The Mediterranean diet has been confirmed as protective for individuals at high risk of cardiovascular events [218]. Part of this beneficial effect might be attributed to the melatonin content of some of the components of this type of diet, such as red wine, pistachio nuts, olives, fish, and seasonal fruits [219,220]. Concerning exogenous melatonin administration, a relevant question is whether dietary melatonin is enough or a higher dose would be necessary for an efficient cardioprotection. Furthermore, the issues regarding the ideal administration route and timing are still unresolved.

Is there a specific endogenous level below which melatonin becomes inefficient as a protective mechanism and an exogenous supplementation might be beneficial? If so, what is that level, what are the efficient doses and when should they be implemented? All these questions are still open-ended.

Additionally, melatonin analogues (ramelteon, agomelatine, tasimelteon, piromelatine), with a long-lasting effect are currently being explored in clinical trials. Interestingly, the doses used for these analogues are significantly higher than for melatonin. Thus, maybe it is justified to also test higher doses of melatonin (50–100 mg/day) in order to assess its role in cardiovascular prevention [124].

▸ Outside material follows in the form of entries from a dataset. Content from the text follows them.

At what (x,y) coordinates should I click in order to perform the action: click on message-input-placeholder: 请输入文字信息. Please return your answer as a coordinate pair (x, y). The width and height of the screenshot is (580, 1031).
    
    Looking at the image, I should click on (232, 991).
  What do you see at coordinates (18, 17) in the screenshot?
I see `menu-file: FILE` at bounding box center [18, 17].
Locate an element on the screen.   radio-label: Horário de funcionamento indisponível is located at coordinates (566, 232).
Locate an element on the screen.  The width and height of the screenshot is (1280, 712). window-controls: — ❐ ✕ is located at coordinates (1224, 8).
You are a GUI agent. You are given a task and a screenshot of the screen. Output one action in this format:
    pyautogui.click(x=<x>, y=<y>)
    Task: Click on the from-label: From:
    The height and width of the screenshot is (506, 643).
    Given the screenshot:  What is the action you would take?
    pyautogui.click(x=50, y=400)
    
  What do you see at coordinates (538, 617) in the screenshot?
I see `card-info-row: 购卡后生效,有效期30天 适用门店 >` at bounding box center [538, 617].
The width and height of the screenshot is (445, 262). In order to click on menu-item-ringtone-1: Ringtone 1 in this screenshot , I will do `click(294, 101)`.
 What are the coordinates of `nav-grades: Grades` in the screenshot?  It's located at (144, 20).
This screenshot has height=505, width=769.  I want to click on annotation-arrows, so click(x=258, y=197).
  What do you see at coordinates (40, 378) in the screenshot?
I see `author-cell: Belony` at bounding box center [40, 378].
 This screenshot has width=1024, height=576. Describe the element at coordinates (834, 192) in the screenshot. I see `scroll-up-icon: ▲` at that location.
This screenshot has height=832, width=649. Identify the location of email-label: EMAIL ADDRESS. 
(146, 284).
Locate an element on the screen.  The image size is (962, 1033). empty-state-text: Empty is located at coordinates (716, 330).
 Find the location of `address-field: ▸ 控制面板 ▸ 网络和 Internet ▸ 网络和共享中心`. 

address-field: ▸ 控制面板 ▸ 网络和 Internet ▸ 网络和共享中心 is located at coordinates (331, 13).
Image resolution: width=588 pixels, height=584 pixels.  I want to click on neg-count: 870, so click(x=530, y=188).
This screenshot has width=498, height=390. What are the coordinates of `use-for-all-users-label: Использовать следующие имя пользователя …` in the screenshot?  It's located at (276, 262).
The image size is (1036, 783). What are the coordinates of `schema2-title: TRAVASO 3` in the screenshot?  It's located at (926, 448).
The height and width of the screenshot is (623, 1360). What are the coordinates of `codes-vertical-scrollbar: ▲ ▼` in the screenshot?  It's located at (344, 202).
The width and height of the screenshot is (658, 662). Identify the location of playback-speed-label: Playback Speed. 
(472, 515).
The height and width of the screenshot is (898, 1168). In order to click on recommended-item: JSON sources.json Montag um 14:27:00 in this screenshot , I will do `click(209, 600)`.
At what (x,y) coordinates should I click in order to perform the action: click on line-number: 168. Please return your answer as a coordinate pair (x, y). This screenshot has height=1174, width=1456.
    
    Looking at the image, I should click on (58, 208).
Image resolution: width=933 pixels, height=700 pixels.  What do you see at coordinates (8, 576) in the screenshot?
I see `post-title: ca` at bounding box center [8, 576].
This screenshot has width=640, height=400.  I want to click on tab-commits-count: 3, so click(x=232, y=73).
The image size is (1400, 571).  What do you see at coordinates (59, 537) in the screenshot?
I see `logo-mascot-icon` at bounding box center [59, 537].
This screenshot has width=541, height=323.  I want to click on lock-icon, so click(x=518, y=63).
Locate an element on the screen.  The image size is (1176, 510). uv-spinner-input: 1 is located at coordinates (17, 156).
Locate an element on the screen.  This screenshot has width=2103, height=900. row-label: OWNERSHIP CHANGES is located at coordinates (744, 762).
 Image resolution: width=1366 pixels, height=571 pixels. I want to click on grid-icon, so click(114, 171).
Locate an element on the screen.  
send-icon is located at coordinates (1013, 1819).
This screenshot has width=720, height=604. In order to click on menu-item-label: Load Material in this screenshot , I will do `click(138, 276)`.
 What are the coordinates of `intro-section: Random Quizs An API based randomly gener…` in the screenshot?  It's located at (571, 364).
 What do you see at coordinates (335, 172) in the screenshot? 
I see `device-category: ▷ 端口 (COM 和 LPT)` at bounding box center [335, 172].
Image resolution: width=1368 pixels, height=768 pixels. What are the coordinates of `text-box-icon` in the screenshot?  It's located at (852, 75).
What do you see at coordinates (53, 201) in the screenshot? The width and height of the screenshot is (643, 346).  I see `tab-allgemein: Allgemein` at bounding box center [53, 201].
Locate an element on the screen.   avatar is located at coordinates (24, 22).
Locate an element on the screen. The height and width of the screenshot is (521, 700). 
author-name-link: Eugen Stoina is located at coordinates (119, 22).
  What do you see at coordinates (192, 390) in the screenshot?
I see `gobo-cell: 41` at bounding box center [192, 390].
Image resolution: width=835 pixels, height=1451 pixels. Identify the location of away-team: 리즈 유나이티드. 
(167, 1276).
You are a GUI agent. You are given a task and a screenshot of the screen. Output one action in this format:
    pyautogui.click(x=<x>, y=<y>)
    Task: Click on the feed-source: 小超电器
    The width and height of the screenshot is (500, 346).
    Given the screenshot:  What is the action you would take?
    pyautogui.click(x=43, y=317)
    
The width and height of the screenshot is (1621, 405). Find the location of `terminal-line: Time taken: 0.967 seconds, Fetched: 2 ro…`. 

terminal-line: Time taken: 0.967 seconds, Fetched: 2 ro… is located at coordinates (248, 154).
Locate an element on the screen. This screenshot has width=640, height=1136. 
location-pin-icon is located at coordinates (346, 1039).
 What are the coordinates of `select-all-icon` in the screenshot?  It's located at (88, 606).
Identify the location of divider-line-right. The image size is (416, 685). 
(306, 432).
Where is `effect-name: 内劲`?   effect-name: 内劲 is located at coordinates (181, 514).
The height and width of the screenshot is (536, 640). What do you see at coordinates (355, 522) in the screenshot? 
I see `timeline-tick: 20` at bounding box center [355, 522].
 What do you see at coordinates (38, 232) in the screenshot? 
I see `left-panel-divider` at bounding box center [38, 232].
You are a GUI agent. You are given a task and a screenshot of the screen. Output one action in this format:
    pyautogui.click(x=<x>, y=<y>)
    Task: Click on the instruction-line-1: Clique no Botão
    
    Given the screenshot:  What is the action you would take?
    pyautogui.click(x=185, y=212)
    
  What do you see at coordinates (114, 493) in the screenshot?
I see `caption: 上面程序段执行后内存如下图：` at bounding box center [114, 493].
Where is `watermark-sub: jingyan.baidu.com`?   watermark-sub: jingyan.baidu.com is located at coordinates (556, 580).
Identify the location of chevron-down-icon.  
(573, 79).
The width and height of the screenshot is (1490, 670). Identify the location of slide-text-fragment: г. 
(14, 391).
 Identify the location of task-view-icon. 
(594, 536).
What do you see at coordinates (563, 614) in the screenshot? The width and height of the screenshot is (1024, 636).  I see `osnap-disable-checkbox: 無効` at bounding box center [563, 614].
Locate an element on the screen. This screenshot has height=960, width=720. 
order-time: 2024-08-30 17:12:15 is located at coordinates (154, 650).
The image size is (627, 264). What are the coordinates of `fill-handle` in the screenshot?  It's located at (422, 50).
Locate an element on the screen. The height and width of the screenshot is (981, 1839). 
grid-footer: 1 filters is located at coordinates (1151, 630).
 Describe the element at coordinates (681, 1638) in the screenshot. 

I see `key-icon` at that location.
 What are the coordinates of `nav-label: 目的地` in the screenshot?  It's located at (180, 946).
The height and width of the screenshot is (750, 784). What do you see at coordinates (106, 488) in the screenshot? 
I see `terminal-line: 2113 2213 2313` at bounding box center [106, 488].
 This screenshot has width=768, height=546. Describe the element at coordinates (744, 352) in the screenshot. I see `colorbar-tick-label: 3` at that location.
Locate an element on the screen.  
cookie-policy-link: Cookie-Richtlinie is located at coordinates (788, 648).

Although very promising in preclinical trials, melatonin seems to fail to deliver clinically. Melatonin failed the translational trial in established cardiovascular disease [137], but nevertheless acts on several cardiovascular disease risk factors (diabetes, obesity, hypertension, dyslipidemia). Should this be a clue it ought to be included in the prevention guidelines for patients at risk of developing cardiovascular diseases?

As both the neurodegenerative disorders and cardiovascular diseases represent a potential target for melatonin’s beneficial prophylactic effects, maybe a joint guideline for patients at risk would be of clinical use.

Fortunately, clinical trials involving melatonin administration do not cease to appear. Even in higher doses, melatonin proved to have a satisfying safe profile and elicited a nontoxic effect. Hence, its applications as a neuronal protector were exploited both in acute disease, especially brain ischemia and in degenerative conditions, such as Alzheimer’s, Parkinson’s, or Huntington’s diseases. The pathological accumulation of intracellular proteins that later form senile plaques in AD is reduced by melatonin. Furthermore, its dual dimension, as a chrono-biological regulator and antioxidant was critical in improving cognitive deterioration and reducing the “sundown” effect in AD. Its ability to adjust antioxidative enzymes rendered a lowering of neuronal oxidative stress in PD in animal models, whilst yielding favorable results in human trials with respect to non-motor symptoms in PD.

Here and now, an important question is whether melatonin will prove itself useful in managing the cytokine storm associated to COVID 19. A better mechanistic understanding of the disease will either support the initiation of research on the matter or discourage it altogether. At the moment, the only clear recommendation for the use of melatonin is the association of 6–12 mg at night, according to the recently released MATH+ protocol (Methylprednisolone, Ascorbic acid, Thiamine, Heparine + melatonine, zinc, vitamin D, famotidine, magnesium) [221].

As more and more data accumulate around the subject of melatonin and its clinical use, it becomes abundantly clear that even if some useful properties are “lost in translation”, there are still a lot of questions that, when answered, will perhaps be a breakthrough.